Medicare for all does not deal with hospital practices of withholding pain medication from Black patients because of racist myths about super-human pain thresholds and unjustified assumptions about a propensity for drug abuse. Similarly, progressive proponents of free college education have no interest in dismantling the culture of white-centered assumptions that saturates the U.S educational curriculum from Kindergarten through graduate school, or the implicit biases that cause educators to fear SunKissed boys by third grade and allow teachers’ low expectations of SunKissed students to result in widespread underperformance in schools that otherwise could provide the intellectual rigor they deserve.
Further, progressive discussions don’t touch on other issues that relate to obtaining a college education or increased pay. First, there’s that pesky problem again of racist hiring practices in which even Black people with a college education who have an unusual and specific connection to a position can’t get hired for the fields in which they are most particularly suited–as exemplified by hiring white curators for the African exhibits of the Brooklyn Museum of Art. In fact, a Black man with a college degree and no arrests will still have fewer hiring opportunities than a white man with no degree and a criminal record. And of course, when we bring up criminal records, that forces us to talk about the school-to-prison-pipeline, which isn’t part of the progressive free-college-for-everyone conversation. Where are the attempts to restore the option of college education while in prison?
Additionally, to go to college you must cover the cost of books, room and board, transportation, printing, and healthcare — and yes, I get that healthcare would be covered by the wins of progressives. But based on the way rules are written to block progress from communities like mine, I expect that once college is free, many of the costs that are covered by tuition, including printing (sometimes) and healthcare (sometimes) would become add-ons not covered by “free college education” and not covered through welfare systems for students in college, thus creating continued barriers that would disproportionately affect communities blessed with Melanin. But that I would imagine is something we could cover incrementally.

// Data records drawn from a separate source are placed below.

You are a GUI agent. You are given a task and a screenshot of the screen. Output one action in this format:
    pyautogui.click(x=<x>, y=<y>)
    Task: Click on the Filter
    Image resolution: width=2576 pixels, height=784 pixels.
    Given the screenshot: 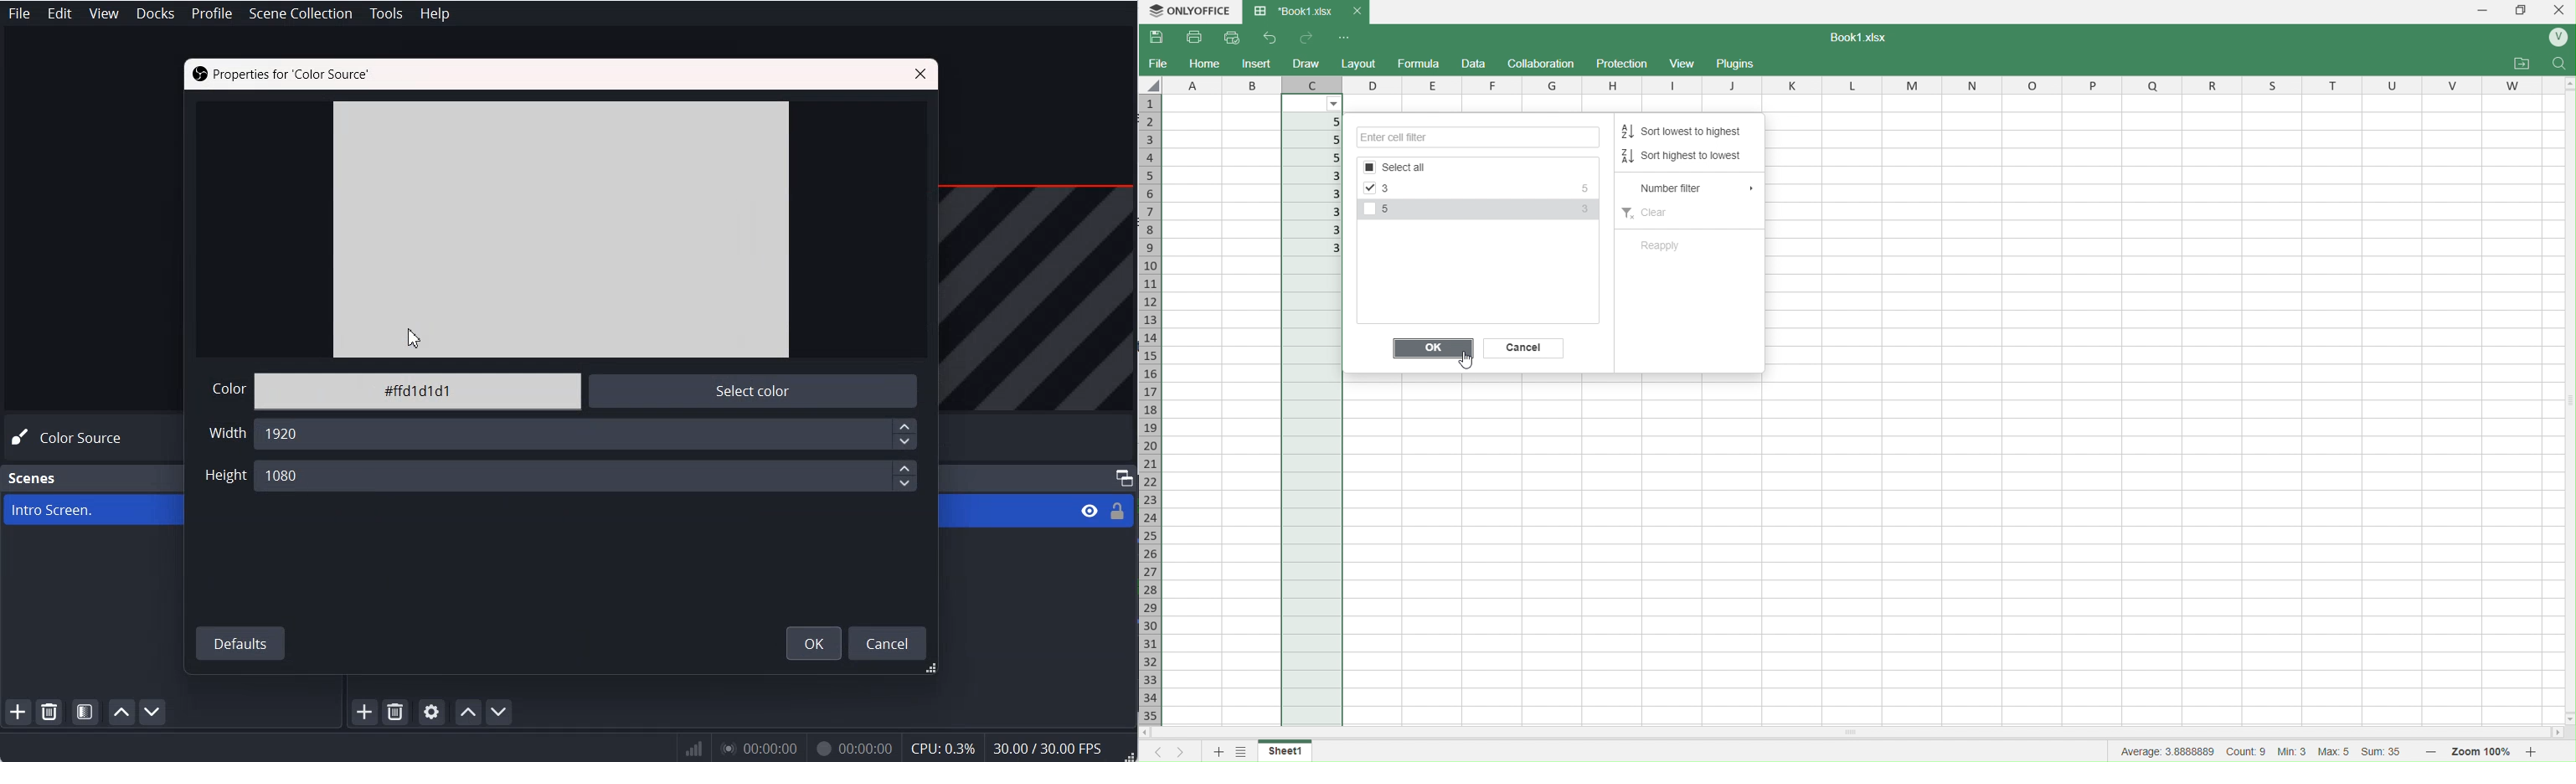 What is the action you would take?
    pyautogui.click(x=1335, y=104)
     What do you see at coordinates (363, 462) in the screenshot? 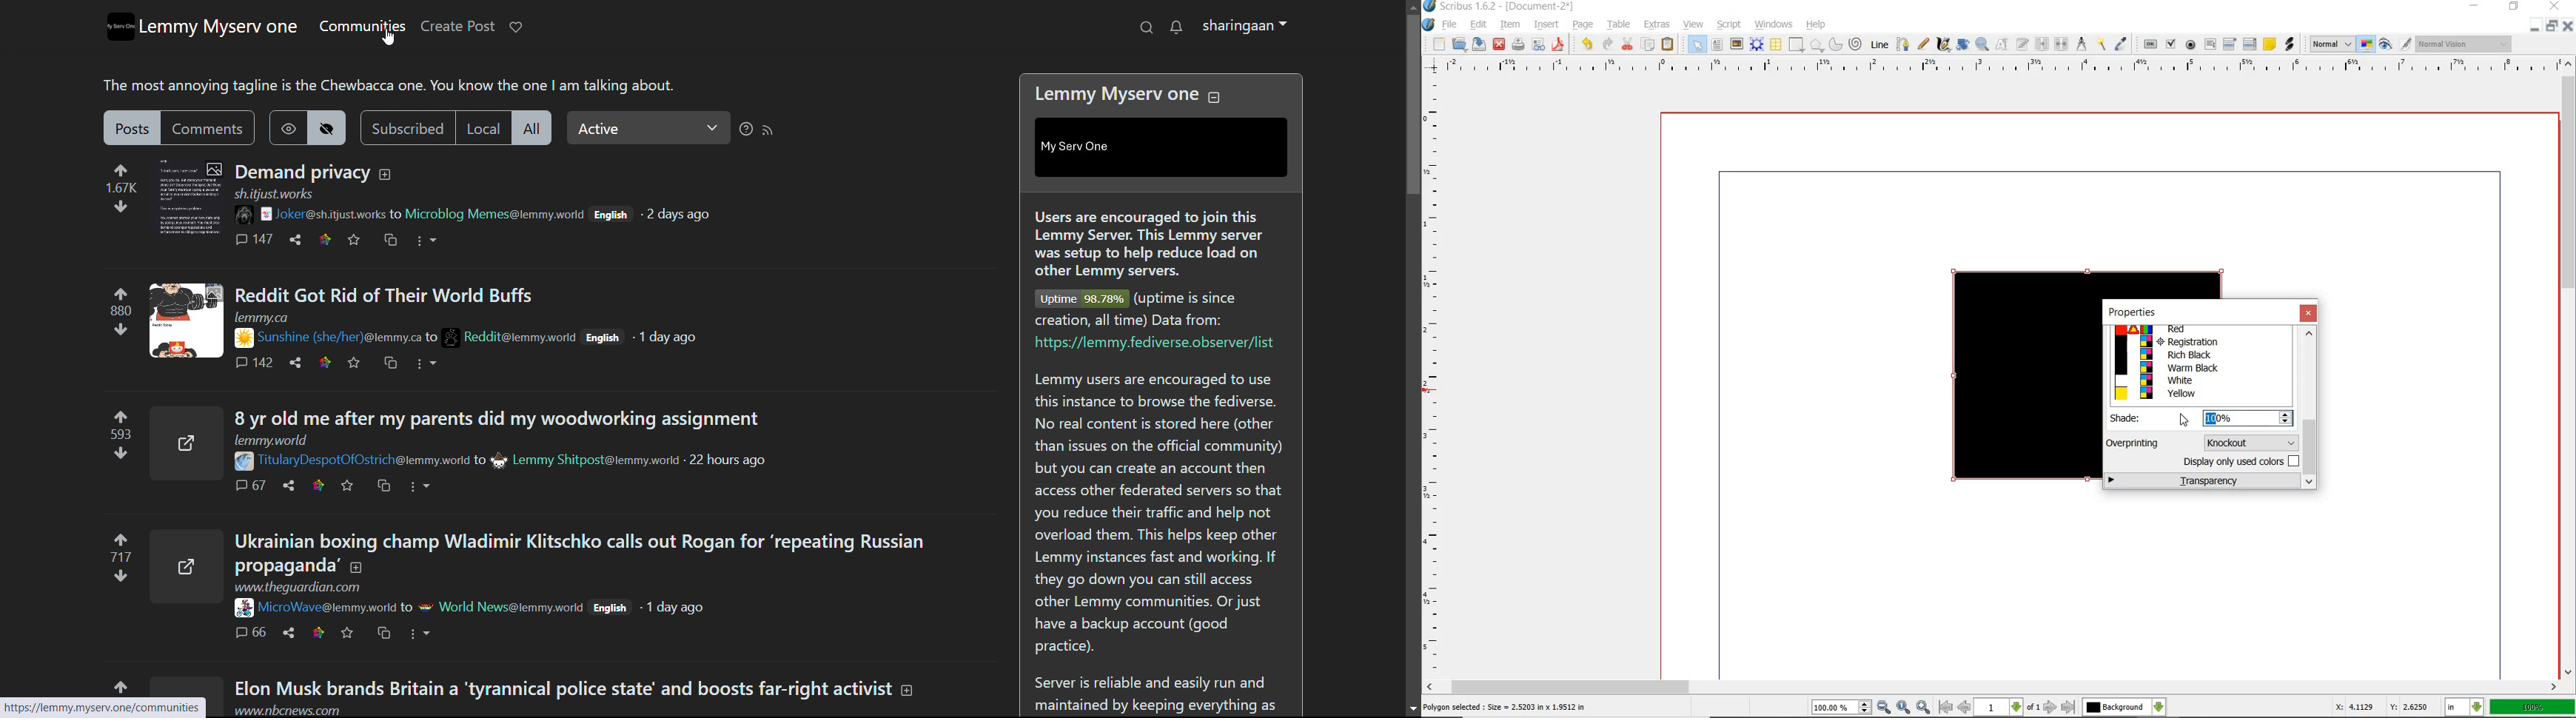
I see `username` at bounding box center [363, 462].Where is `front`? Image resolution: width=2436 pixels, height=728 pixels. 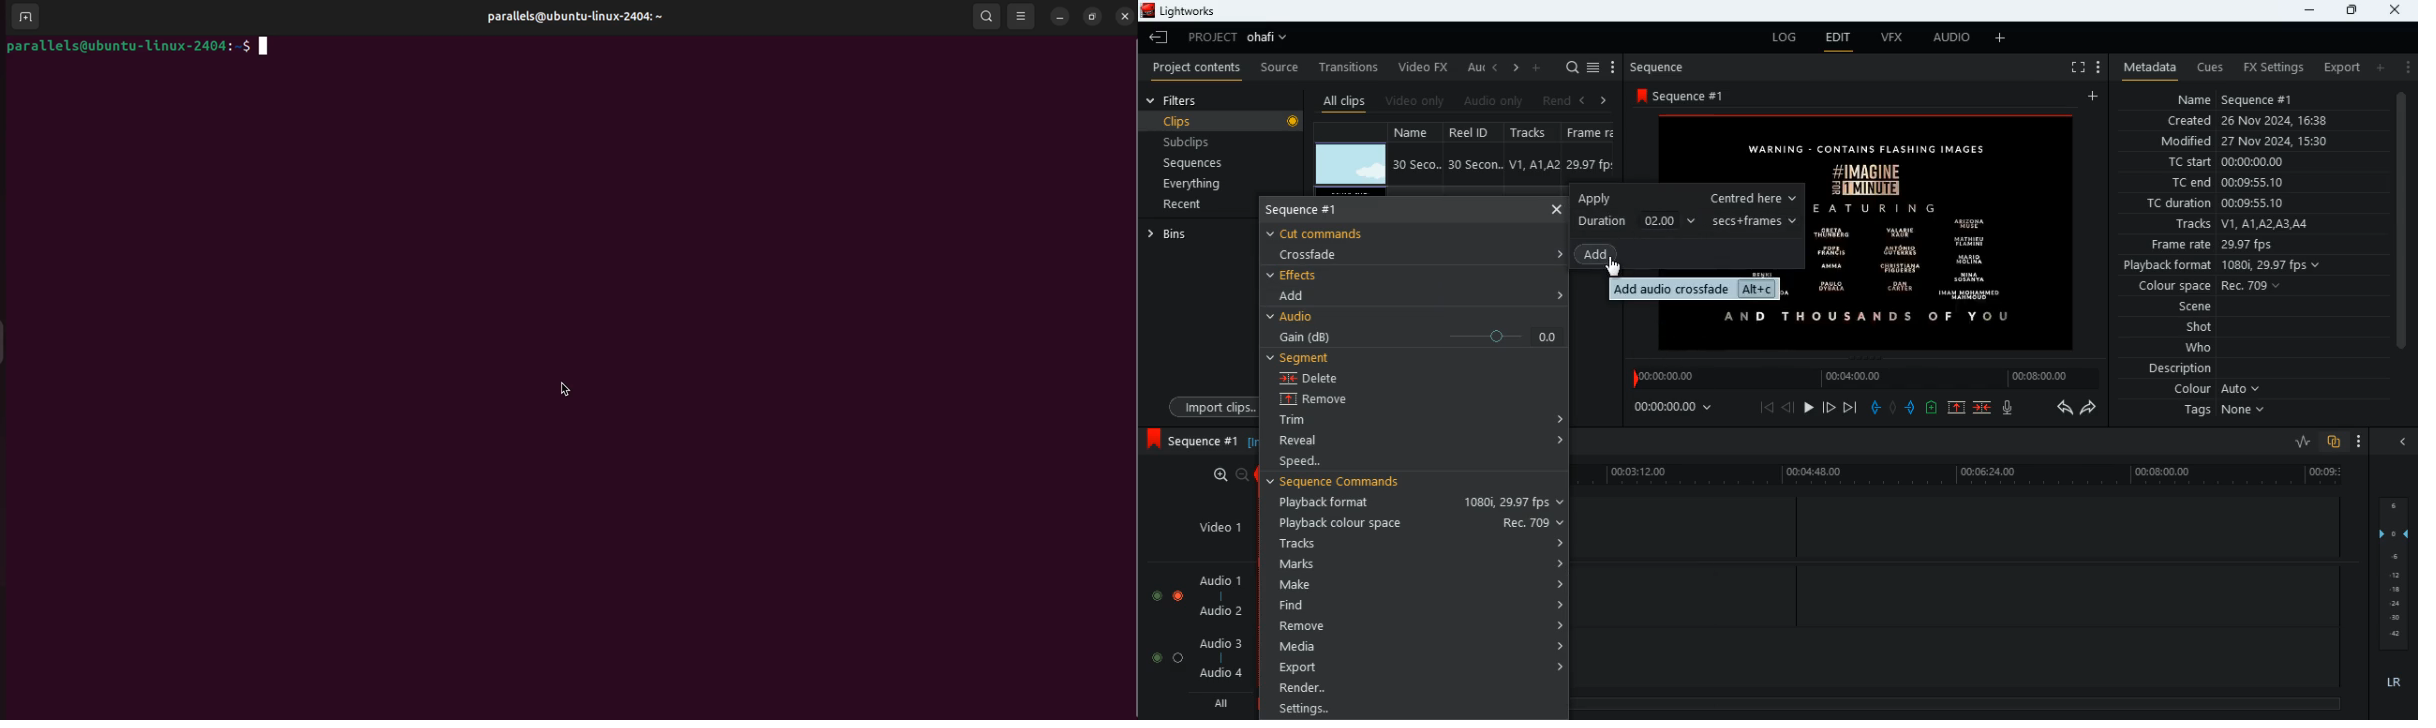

I never hear climate change activists talk about how, due to redlining, gentrification, and the intentional building of ghettos, communities of color are contained in areas that can then be targeted first for unwelcome, unsafe, and hazardous waste, energy storage and energy transportation. This didn’t become apparent to progressives even after all the white-savior caping to Standing Rock, an emergency that exemplifies and amplified this common practice, since the pipeline was going through Lakota territory only because it was rerouted away from its original location outside of, but near Bismark, where white residents thought it too dangerous to be installed–since #WaterIsLife.
When it comes to real transformation, it has become apparent that today’s progressives are just like yesterday’s liberals, and they will only go as hard for an issue as it cuts into their own lives, and will not examine or build around the broader issues that affect other lives. They will throw the rest of us all the way under the bus in their quest for the realization of their “revolutionary” concerns.